この村は大堀石見長重が子善右衛門宗道という者寛永12年(1635年)に開ける新田なり。始は大原新田といい、後今の名に改しとぞ。
府城の北に当り行程3里19町余。
家数6軒、東西2町1間・南北46間。
山麓に住す。東は山に倚り西南北は田畠なり。
東5町・西1町30間・北1町5間、共に
小沼組常世村の界に至る。その村は西に当り8町余。
南2町9間
松崎新田村の界至る。その村まで3町40間余。
また申(西南西)の方2町9間
中屋敷村の界に至る。
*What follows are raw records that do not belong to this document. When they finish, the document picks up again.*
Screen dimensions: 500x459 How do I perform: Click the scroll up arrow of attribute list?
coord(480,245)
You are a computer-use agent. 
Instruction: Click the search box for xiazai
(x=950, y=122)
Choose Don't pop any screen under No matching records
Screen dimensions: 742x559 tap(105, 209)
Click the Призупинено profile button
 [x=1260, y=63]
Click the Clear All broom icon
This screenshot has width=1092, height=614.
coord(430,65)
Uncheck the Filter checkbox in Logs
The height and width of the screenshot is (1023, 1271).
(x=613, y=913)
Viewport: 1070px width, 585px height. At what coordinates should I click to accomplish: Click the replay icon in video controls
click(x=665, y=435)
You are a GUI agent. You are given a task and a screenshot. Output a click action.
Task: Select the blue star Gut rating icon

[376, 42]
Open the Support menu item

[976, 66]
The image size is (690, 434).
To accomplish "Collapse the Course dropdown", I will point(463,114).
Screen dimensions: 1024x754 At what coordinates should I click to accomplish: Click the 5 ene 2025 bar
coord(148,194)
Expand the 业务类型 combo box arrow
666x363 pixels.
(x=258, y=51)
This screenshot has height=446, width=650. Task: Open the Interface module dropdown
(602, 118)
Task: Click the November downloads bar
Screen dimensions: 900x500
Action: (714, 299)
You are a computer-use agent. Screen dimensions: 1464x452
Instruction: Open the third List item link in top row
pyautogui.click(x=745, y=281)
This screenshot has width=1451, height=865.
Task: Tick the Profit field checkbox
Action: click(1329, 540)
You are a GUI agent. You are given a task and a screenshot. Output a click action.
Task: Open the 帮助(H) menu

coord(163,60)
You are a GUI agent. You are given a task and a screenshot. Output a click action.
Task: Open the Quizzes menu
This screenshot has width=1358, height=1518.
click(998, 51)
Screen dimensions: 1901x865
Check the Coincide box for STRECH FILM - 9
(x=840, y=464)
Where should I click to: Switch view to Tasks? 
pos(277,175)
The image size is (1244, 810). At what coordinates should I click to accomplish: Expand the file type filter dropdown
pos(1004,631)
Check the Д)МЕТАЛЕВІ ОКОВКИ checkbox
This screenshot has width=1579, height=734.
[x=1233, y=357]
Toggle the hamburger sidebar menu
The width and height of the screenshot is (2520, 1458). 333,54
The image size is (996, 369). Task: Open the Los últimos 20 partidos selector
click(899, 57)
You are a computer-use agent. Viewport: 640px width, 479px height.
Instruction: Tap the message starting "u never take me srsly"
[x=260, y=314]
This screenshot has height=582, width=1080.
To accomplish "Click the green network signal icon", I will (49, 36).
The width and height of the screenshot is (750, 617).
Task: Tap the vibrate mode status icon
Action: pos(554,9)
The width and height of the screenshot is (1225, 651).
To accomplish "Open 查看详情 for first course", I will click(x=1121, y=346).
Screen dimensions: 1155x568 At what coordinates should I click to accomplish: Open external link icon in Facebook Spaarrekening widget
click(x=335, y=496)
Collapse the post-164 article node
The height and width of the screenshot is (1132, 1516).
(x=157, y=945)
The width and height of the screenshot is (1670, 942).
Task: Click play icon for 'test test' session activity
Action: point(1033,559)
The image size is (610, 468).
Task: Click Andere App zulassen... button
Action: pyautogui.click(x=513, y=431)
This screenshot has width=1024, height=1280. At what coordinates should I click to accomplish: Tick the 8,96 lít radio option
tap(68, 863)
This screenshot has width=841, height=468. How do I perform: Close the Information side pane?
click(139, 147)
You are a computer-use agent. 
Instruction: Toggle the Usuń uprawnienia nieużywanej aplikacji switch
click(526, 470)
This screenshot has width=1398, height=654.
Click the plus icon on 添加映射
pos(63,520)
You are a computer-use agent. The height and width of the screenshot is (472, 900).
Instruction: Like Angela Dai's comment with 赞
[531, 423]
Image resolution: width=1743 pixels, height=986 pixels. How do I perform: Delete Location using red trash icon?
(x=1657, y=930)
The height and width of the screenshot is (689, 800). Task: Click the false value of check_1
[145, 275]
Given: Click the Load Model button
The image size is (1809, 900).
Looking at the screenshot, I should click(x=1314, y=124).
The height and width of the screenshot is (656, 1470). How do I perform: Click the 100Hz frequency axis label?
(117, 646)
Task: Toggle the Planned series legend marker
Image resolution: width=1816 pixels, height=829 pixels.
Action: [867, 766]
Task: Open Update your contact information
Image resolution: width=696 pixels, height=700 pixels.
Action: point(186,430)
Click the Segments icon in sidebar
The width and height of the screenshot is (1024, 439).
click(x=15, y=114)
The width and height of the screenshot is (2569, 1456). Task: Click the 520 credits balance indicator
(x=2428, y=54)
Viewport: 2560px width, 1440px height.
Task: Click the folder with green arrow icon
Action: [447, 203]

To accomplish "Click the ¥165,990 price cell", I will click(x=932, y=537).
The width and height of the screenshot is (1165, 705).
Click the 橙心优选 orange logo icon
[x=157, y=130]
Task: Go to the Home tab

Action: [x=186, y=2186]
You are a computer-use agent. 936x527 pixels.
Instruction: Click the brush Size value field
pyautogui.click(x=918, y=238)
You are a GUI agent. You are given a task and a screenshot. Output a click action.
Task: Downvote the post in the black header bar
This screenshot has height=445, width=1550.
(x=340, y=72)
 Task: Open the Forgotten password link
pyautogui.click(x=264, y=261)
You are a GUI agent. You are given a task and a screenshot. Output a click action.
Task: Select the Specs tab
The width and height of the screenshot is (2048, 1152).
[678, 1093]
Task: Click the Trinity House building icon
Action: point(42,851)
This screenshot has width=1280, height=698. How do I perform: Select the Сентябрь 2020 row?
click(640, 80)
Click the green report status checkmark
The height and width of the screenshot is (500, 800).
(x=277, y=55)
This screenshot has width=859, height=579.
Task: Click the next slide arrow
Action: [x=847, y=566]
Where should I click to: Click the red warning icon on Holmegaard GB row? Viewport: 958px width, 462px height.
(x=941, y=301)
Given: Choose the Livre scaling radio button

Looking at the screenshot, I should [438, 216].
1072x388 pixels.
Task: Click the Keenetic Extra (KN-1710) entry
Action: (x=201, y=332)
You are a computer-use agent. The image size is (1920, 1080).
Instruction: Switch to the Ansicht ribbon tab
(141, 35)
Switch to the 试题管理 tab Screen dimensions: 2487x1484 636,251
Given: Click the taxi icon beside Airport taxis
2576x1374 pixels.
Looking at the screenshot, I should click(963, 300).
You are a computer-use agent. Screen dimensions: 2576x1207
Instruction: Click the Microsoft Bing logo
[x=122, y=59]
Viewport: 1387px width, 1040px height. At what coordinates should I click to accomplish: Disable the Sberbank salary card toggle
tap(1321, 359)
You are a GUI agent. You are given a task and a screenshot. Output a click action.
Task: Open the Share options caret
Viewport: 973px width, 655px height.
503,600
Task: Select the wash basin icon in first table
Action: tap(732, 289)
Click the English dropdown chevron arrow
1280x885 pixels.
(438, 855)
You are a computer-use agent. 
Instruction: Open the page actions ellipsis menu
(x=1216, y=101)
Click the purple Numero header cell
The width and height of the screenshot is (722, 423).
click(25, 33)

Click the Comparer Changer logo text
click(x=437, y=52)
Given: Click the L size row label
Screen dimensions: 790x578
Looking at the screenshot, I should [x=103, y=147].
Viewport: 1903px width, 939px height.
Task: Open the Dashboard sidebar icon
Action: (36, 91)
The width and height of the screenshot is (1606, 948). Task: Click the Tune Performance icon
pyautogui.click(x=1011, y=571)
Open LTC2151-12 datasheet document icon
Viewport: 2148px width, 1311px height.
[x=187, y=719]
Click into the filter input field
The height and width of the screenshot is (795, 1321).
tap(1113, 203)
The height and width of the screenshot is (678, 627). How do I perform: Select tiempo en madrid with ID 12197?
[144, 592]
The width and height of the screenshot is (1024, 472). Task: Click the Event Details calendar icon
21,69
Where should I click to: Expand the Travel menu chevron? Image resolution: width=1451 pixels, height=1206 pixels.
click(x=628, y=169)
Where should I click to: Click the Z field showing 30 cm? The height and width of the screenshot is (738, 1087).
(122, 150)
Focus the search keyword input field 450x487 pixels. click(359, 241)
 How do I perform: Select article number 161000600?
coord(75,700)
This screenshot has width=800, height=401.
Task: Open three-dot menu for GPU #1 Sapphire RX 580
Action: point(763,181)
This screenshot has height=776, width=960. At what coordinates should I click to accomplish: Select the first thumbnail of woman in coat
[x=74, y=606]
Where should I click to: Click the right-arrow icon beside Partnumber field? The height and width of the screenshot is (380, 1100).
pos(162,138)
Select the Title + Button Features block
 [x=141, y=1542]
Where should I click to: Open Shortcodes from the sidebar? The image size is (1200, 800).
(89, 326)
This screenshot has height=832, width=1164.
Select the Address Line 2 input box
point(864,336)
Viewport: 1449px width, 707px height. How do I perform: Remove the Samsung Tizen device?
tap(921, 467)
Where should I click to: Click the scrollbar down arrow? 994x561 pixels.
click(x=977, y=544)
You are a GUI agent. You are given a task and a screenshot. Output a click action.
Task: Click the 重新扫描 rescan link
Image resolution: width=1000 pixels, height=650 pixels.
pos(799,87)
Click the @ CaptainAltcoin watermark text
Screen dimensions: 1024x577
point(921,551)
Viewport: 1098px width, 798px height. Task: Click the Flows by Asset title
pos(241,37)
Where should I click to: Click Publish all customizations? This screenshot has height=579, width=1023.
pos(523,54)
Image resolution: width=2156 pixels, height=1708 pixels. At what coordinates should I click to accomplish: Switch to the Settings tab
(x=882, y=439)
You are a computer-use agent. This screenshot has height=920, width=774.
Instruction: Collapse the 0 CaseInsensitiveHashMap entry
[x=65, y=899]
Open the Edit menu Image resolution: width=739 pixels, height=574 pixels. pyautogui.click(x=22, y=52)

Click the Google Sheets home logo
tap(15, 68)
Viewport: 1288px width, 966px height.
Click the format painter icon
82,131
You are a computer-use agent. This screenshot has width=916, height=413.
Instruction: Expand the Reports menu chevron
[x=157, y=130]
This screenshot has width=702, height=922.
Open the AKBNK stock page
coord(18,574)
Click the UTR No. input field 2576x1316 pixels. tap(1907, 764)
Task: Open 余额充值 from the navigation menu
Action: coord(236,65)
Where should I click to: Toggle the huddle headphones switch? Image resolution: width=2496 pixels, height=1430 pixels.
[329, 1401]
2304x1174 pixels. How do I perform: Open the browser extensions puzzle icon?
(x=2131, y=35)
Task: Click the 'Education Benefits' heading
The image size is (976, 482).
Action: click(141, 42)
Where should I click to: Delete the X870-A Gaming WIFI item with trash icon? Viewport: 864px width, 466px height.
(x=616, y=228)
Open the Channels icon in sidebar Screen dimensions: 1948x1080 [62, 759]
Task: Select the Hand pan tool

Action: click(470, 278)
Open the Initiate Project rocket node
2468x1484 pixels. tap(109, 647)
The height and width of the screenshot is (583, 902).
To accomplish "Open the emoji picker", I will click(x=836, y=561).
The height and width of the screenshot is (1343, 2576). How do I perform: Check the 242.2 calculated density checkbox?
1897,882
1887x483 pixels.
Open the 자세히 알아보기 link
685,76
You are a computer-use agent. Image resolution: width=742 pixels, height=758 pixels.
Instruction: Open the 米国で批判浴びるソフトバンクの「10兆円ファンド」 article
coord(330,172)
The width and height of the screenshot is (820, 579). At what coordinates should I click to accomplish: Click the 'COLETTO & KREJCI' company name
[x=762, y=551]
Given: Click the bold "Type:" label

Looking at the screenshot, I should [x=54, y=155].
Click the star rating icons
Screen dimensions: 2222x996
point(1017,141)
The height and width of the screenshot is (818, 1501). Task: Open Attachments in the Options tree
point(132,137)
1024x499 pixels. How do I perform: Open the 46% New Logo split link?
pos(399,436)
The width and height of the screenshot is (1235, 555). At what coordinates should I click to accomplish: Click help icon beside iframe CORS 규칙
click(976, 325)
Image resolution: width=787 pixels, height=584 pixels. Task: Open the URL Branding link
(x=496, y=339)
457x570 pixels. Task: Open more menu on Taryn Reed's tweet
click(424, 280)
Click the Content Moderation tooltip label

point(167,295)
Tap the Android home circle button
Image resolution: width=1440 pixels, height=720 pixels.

その村まで10町30間余。
旧家
善右衛門
この村の肝煎にて大堀土佐景長が後なり。その家の系図によるに、土佐は猪苗代三浦の支族盛國が長臣なり。秋屋某等と共に金曲城を守る。然るに天正17年(1589年)盛國・盛胤父子の軍起りて(盛國父子の軍起りしことは
川東組金曲村の条下に詳なり)猪苗代の騒乱大かたならず。土佐その間に在てとりあつかいけれどその事ならず。盛國に従うときは不忠に党し、盛胤に従えば不孝の人に従うに似て進退にきわまりしかば、所詮その身をのがれんにしかずと覚悟し、遂に盛胤と戦いいたづらに敗北して金曲城を落ち、ゆかりについて葦名家の宿老富田将監が
許に来り名を休夢と改め、後大沼郡田沢村に移りまた河沼郡坂下村に住せり。その子石見長重、父と共に金曲城を去て本郡上利根川村に住居すという。その子善右衛門宗道という者寛永12年(1635年)始てこの村を開いて住居せしより、今の善右衛門正武まで8代なり。